--- Extracted entries ---
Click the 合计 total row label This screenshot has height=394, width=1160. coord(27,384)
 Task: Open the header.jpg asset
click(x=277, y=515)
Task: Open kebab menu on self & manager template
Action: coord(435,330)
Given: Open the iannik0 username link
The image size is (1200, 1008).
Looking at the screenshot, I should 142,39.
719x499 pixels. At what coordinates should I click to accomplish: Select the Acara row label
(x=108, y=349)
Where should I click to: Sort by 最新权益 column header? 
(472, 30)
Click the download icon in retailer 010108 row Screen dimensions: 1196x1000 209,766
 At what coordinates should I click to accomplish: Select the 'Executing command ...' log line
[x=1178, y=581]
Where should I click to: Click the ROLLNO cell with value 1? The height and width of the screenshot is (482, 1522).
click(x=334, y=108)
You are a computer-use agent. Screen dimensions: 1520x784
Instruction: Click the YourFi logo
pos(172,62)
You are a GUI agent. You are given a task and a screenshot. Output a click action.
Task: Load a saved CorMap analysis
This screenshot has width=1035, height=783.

--- Task directions ---
Restate, without alteration, the lines of the material above that begin at the one containing "Where should I click to: Sort" and run through its last line.

--- Problem solution ---
Where should I click to: Sort by 最新权益 column header? 
(472, 30)
Click the download icon in retailer 010108 row Screen dimensions: 1196x1000 209,766
 At what coordinates should I click to accomplish: Select the 'Executing command ...' log line
[x=1178, y=581]
Where should I click to: Click the ROLLNO cell with value 1? The height and width of the screenshot is (482, 1522).
click(x=334, y=108)
You are a computer-use agent. Screen dimensions: 1520x784
Instruction: Click the YourFi logo
pos(172,62)
You are a GUI agent. You are given a task and a screenshot. Output a click action.
Task: Load a saved CorMap analysis
This screenshot has width=1035, height=783.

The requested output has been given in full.